Thursday, April 7, 2011

Developing SSAS Cubes: Creating Data Sources and data Source Views

CREATING DATA SOURCES AND DATA SOURCE VIEWS:
SSAS works best with database schema's that are designed to support data analytic s and reporting. The methodology you use to architect such schemes is called dimensional Modeling.
The fact table and its dimensions make a star pattern typical of OLAP. With star schema the dimension table is contained in a single table.
After the dimension table is in place you can build the UDM (Unified Dimensional model) or cube on top of it.

Options for developing Analysis Services:
1.)Project mode:
You can either select the Analysis Services Project template or the Import Analysis Services 9.0 Database Wizard in the Business Intelligence template of the Add New Project dialog box.
Working in the project mode helps you to develop Analysis Services solutions without the need for an active connection to the database. Furthermore, projects created in Business Intelligence Development Studio can work with source control technologies such as Microsoft Visual SourceSafe, allowing multiple developers to work with the same Analysis Services objects without overwriting each other’s work.
The project mode also provides the flexibility to deploy the solution to a test environment before deploying the solution to a production environment. It is best practice to develop Analysis Services solutions in the project mode.
2.)Online mode:
In Business Intelligence Development Studio, you can connect directly to cubes in an Analysis Services database and make modifications to a live cube. The changes that are made occur immediately, and no Analysis Services project is created.

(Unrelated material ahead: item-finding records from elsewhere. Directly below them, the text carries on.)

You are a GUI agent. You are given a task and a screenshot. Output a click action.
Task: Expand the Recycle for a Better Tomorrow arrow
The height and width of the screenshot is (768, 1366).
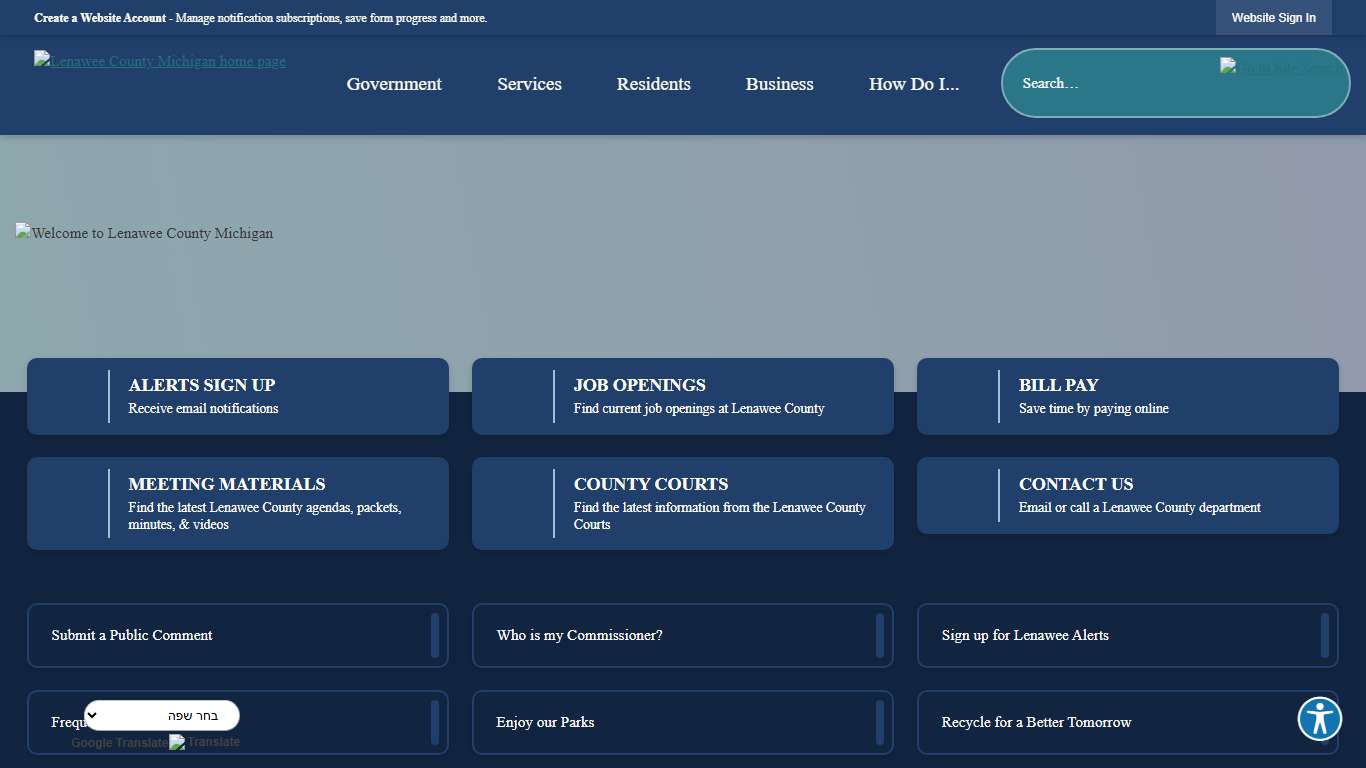pyautogui.click(x=1325, y=722)
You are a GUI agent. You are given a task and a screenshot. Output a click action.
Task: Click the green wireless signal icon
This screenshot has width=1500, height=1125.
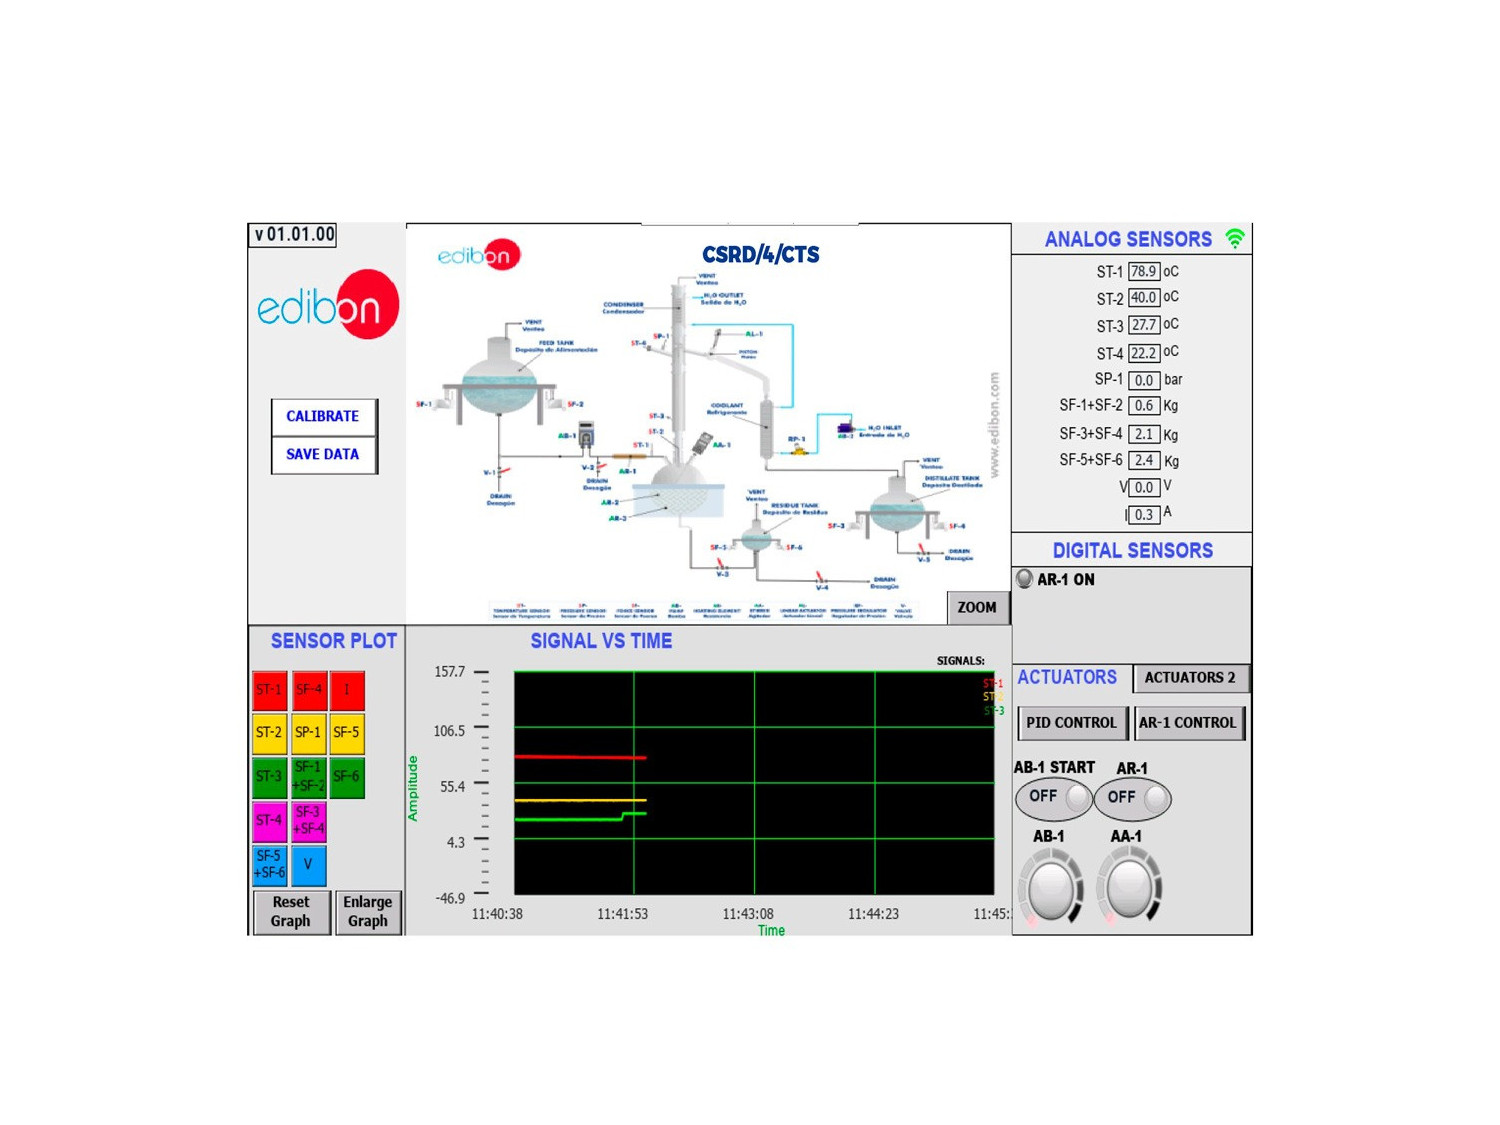coord(1235,238)
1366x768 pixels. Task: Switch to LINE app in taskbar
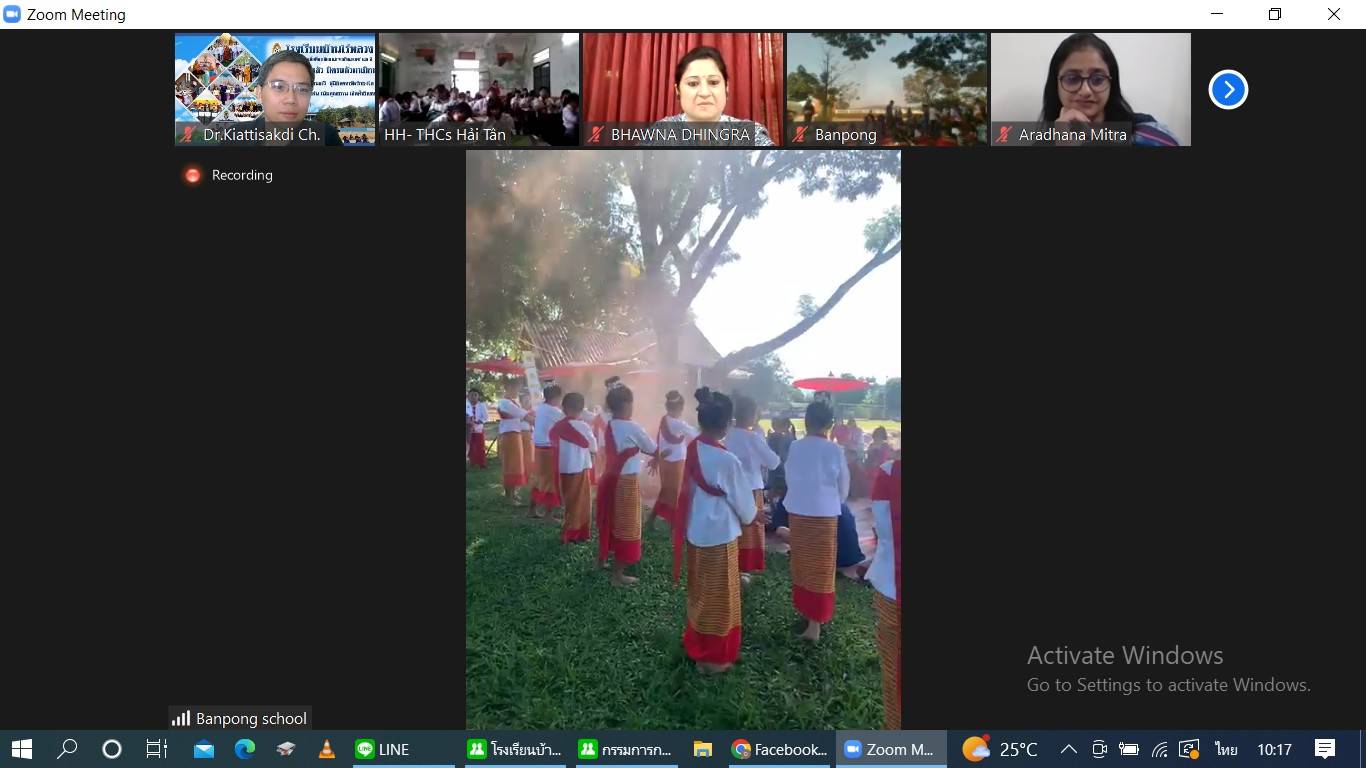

To connect to Analysis Services 2008 in online mode, perform the following steps:
Open Business Intelligence Development Studio.
On the File menu, point to Open, and then click Analysis Services Database.
Select Connect to existing database.
Specify the server name and the database name.
Click OK.

UDP Consists of several components:
1.)Data Source: represents a connection to the database where the data is stored.
2.)Data Source Views: Abstracts the underlying db schema. Can add calculated columns to a DSV when the security prevents you from changing the schema.
3.)Dimension Model: After the DSV is created the next step is to create a cube dimensional model with dimension and fact tables.
4.)Calculations: Only in rare cases will the dimensional model alone meet the needs. Custom logic like MDX expressions such as Quater to date(QTD) and year to date(YTD) can be built from such calculations.
5.)End User Model: It defines the additional features you built on top of dimensional layer to provide richer data semantics. They include KPI's, actions, perspectives and translations.
6.)Management Settings: At the last the savvy admin would configure the cube to meet operational requirements including availability, latency and security.

1.)Defining a new data source:
Setting the Connection Information:
When setting the connection information you need to decide the authentication option the server will use to connect to the data source to read data.
1.)Windows integrated Security- This option connects to the data source under the identity of windows account. Data source operations initiated in BIDS are performed under the identity of the interactive user ie you.
2.)Standard Authentication- User name and Password
By selecting the SQL Server Auth option it is selected. Same credentials will be used both by BIDS and SSAS connections. This authentication is less secure then Windows Authentication.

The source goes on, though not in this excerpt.